In its article on "Stirling numbers of the second kind", Wikipedia gives this formula for $S(n, k)$ -- the number of ways of putting $n$ distinct balls into $k$ boxes (where the boxes aren't distinct).
$S(n, k) = \frac{1}{k!}\sum_{j=0}^k (-1)^{k-j}\binom{k}{j}j^n$
Does anyone have an intuitive or just semi-intuitive way of explaining this? Or is there some more general thing I should look at that will make it make sense -- Wikipedia says it's a special case of something or other.

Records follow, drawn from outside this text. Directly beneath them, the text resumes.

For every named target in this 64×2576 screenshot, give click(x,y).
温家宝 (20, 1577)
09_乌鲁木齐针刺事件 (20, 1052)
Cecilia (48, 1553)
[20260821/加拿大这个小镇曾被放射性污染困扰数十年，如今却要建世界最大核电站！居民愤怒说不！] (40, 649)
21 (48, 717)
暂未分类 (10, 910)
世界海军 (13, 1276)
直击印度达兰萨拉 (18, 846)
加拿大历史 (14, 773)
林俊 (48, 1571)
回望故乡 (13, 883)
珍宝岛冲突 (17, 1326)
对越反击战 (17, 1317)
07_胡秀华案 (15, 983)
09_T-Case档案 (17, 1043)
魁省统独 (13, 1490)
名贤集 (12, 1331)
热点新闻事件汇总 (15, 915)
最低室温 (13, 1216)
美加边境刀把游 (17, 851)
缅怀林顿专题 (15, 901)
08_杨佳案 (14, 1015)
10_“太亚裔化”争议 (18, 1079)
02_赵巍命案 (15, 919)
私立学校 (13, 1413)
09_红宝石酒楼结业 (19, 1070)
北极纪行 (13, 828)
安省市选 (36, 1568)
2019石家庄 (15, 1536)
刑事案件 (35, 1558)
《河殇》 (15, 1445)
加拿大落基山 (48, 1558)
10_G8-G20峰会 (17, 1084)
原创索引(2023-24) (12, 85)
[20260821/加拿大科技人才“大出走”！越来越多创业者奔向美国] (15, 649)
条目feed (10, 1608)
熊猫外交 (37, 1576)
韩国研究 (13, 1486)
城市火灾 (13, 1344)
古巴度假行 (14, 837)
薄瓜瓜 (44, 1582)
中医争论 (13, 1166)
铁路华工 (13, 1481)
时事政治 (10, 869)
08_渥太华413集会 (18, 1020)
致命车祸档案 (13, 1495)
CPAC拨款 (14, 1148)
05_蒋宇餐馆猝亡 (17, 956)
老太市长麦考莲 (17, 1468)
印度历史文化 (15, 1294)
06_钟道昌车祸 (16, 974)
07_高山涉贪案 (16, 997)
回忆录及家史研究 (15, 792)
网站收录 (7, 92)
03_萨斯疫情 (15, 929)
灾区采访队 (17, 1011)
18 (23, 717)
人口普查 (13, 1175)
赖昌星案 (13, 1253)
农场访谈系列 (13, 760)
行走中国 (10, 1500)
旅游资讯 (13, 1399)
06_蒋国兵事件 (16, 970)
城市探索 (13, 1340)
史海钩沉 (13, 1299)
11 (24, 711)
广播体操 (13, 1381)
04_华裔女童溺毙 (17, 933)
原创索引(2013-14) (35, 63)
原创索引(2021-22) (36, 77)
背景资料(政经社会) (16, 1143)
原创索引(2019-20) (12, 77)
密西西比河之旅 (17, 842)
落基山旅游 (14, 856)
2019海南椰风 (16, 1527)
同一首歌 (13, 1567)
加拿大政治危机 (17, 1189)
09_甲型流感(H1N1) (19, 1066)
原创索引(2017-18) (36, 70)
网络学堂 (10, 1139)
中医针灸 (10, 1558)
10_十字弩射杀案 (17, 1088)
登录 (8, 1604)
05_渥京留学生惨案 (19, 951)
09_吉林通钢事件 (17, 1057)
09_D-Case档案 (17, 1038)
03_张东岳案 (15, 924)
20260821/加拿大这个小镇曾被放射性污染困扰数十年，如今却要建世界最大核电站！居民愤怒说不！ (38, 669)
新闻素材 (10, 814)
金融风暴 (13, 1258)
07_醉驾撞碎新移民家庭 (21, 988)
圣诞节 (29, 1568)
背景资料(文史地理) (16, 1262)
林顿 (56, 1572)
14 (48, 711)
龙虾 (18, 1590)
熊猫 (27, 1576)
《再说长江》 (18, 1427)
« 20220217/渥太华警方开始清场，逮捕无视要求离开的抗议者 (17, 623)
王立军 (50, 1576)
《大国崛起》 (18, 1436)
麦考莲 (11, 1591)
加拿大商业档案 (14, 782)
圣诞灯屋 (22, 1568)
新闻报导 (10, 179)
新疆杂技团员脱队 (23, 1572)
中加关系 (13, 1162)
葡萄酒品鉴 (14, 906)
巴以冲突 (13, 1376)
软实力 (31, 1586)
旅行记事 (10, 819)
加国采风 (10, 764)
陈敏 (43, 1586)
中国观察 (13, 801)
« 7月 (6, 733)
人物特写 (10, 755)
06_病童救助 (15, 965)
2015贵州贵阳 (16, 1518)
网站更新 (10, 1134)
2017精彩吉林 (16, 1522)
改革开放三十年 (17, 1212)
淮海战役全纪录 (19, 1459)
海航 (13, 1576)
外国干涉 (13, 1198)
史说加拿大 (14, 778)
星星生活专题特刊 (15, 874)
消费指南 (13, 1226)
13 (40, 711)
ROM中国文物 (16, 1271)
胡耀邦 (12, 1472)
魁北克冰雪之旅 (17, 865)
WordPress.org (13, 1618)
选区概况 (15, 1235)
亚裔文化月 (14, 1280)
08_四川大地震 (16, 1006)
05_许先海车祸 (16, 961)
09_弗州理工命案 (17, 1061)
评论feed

We seem to be missing "...where none of the boxes are empty."
Assume the boxes are labeled (we divide by $k!$ at the end for unlabeled boxes).
We can put the balls in the boxes in $k^n$ ways: but this overcounts since it allows the possibility for some of the boxes to be empty. So we need to subtract the number of balls-in-box-arrangements in which there are empty boxes.
The number of balls-in-box-arrangements with $\geq j$ empty boxes is $$\binom{k}{j} j^n$$ and we include-exclude over $j$, thus giving $$\sum_{j \geq 0} (-1)^{k-j} \binom{k}{j} j^n.$$
The relation between the balls-in-box-arrangements and the Stirling numbers of the second kind is immediate by definition.